Open sarahhunt opened 9 years ago
Some sample data from CIViC that we could use to see how it fits with current G2P schema: The main endpoints for CIViC API are (1) gene (with reference to one or more variant), (2) variant (with reference to one or more evidence statement), and (3) evidence items. Here is an example gene, with one of its variants, and one of that variants evidence statements. https://civic.genome.wustl.edu/api/genes/5 https://civic.genome.wustl.edu/api/variants/12 https://civic.genome.wustl.edu/api/evidence_items/79
For more details on the evidence item fields go to: https://civic.genome.wustl.edu/#/help
Select "Evidence Items" from the left. Navigate the four tabs to learn about the evidence items, types, levels, and ratings.
Pasted below is the output from a rough prototype G2P endpoint serving GWAS catalog data. The evidence attributes look odd as the field where the statistics are returned is called "description". "7.00e-19" is a funny sounding description for a p-value.

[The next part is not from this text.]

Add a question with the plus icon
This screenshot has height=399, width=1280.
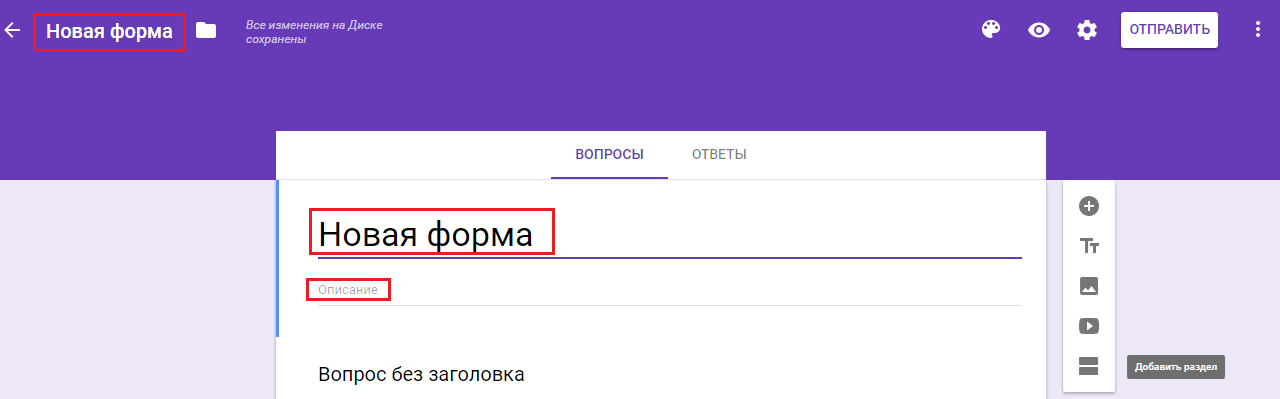(x=1089, y=206)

Also, there is nowhere obvious to put the risk allele - it isn't evidence for the association, more a result/info value at the FeaturePhenotypeAssociation level.
{ "associations": [ { "id": "placeholder", "features": [ { "featureType": { "source": "SO", "name": "sequence_variant", "id": "SO:0001060" }, "referenceName": "10", "end": 61992400, "featureSetId": "placeholder", "parentIds": [], "id": "rs7089424", "attributes": {}, "start": 61992400 } ], "phenotype": { "qualifier": "", "ageOfOnset": "", "type": { "ontologySourceID": "http://www.ebi.ac.uk/efo/EFO_0000220", "ontologySourceName": "EFO", "ontologySourceVersion": "" }, "id": "placeholder", "description": "Acute lymphoblastic leukemia (childhood)" }, "evidence": [ { "evidenceType": "http://purl.obolibrary.org/obo/IAO_0000311", "description": "PMID:19684604" }, { "evidenceType": "http://purl.obolibrary.org/obo/OBI_0001442", "description": "7.00e-19" }, { "evidenceType": "http://purl.obolibrary.org/obo/OBCS_0000054", "description": "1.65" }, { "evidenceType": "risk/associated allele to go somewhere else", "description": "C" } ], "environmentalContexts": [], },
We'll need to get to a way of representing different type of defined evidence types (specific to cancer clinical genomics, statistical associations, etc.). Use of subclassing would be a better solution but a conceptual straw man would be something like:
record FeaturePhenotypeAssociation { … union {CancerEvidenceSet, StatisticalEvidenceSet} evidence; … }
record CancerEvidenceSet { OntologyTerm evidenceType; OntologyTerm evidenceLevel; OntologyTerm evidenceDirection; … }
record StatisticalEvidenceSet { OntologyTerm pValue; … }
The evidence record currently only supports an evidence type and text description. Are there advanced plans to extend this? In other parts of the API a metadata key-value pair structure is used to allow customisation in different implementations. The idea is that the API has some flexibility from the start and commonly used data types can be promoted to named fields as required.